_Work to complete_
Resume Al Shanker's column about the New York City teacher called Bert, writing on from its last sentence.

_Exercise passage_

[Start of Attachment]

In this column, originally published in the New York Times on November 3, 1985, Al Shanker argues that teachers need to be treated respectfully, as the dedicated professionals they are.
This is the story of a man who offended the powers that be. It has nothing to do with the Medicis, the Borgias or Henry the Eighth but a lot to do with the way too many of our schools are administered. Bert (not his real name) has been a New York City social studies teachers for many years, first in junior high and then in high school. He's also a perennial student. In addition to holding two master's degrees, he's spent most of his summers taking solid academic courses at places like Columbia, Temple, Princeton, Rensselaer. Over the years he's won three Fulbright scholarships for study in India, Israel and, this past summer, in Korea.
There's nothing parochial about Bert's interests. He's done work in human relations, psychology, urban problems, Ottoman and Korean culture, the history of anti-Semitism and of slavery, law, school administration, American history and a whole college catalogue of other subjects. In 1980 he was cited for his "outstanding professional participation" in a summer human rights workshop at Skidmore College.
Most important, there's nothing of the ivory tower or the dilettante in all this. Bert brought what he had studied back into his classroom and into his professional relations with his colleagues. His principal once praised him for the "keen insights" he offered in a presentation to the entire faculty after a summer of study in Israel. Now he's preparing a new syllabus for his social studies department based on his summer in Korea. His chairmen have consistently praised his teaching ability. A recent observation report on one of his lessons concluded with, "Keep up the good work."

[End of Attachment]

_Extracted material_
[Start of Attachment]

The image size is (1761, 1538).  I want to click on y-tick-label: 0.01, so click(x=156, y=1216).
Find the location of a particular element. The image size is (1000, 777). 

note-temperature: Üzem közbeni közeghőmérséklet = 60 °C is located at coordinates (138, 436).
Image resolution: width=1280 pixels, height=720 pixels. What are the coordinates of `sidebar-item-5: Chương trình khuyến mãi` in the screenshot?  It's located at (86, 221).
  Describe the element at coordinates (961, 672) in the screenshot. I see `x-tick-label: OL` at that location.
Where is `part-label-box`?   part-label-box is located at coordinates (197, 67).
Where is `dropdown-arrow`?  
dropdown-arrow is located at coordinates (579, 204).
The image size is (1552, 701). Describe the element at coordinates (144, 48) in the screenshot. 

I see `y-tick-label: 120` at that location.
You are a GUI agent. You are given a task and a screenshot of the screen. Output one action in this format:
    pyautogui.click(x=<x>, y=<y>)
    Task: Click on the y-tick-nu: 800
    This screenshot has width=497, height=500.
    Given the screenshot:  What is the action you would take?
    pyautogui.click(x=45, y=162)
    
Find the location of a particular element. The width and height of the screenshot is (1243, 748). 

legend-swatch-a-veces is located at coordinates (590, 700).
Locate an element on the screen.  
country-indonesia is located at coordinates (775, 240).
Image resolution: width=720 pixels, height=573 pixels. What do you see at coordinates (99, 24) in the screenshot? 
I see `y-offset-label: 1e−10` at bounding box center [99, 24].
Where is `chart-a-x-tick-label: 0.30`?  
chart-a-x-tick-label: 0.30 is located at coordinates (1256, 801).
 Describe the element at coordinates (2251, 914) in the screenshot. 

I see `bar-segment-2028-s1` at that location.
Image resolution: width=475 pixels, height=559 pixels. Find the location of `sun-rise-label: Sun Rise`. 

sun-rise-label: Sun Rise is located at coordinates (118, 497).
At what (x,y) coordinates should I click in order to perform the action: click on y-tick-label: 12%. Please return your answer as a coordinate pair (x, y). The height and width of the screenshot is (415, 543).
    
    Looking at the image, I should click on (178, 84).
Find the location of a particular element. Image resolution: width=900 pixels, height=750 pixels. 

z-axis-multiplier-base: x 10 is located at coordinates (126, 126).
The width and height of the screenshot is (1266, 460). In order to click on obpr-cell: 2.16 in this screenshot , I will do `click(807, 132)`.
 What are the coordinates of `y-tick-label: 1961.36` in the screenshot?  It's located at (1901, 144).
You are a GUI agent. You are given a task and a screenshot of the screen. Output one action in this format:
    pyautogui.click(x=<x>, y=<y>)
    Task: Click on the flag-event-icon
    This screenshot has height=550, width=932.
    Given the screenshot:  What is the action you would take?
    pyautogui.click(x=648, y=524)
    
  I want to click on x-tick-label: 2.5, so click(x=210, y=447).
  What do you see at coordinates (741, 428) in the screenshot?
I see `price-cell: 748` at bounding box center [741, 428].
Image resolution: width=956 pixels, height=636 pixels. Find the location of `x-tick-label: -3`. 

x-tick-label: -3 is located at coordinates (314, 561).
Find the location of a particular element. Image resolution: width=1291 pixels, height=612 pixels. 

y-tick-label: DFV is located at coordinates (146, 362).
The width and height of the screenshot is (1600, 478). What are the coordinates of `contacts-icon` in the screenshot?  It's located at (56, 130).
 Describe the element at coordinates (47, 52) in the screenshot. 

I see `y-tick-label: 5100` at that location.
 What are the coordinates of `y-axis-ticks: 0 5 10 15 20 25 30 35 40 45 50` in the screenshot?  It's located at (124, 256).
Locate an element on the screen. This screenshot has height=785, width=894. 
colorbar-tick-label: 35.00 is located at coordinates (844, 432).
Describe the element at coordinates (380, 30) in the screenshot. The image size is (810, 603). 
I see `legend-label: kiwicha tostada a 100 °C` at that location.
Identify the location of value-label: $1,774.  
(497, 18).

[End of Attachment]

_Exercise response_
Sounds like the record of one of the top teachers in his school, right? Wrong! The punch line is that Bert was rated "unsatisfactory" by his principal at the end of the last school year.
On the surface it was his third Fulbright for last summer that caused Bert's problem. When he received notice that he had won the grant, he was told that he was scheduled to leave the country the last week in June. He would have to miss the last week of school, but this had never presented a problem before. There are no classes then in high school, and the teachers are exclusively involved in clerical work. Bert tried to get the travel arrangements changed, but was told they were firm and that he had to report to an orientation session in Seattle. He expected to lose a week's pay (even though he had used four days of his Easter recess to shepherd his students to a model U.N. program in Manhattan), but he wasn't prepared for his request for a leave to be denied by the local superintendent on the recommendation of his principal. No one in his school's administration would discuss the matter with him. As far as they were concerned, that was that.
But Bert wasn't about to lose out on a Fulbright. So, after informing the authorities of his intention, he left for the Orient without official approval. He thought that his attendance record over the years should count for something in his favor - after all, he had accumulated over 170 days in his bank of unused sick leave, which means over 17 years without an absence for illness. But when he returned in the fall, Bert discovered that he had been given a "U" rating for the entire school year. And, his teaching program had been changed, making it more difficult. Nothing personal; administrative necessity, of course.
Now I think I know most of the arguments, some of them quite sound, against insubordination toward properly constituted authority, but there also has to be some way of preventing Captain Queeg from steering his ship into the path of a typhoon, or, as in this case, preventing a school principal from chipping away at staff morale by arbitrary and shabby treatment of a highly respected faculty member.
Another consideration is the plain fact that Bert and his generation are the best educated people that we're likely to get in the profession for a long time. All of them are at or near retirement age. We should be looking for ways to hold onto them as long as we can and not trying as hard as this principal to push them out the door early with petty harassment.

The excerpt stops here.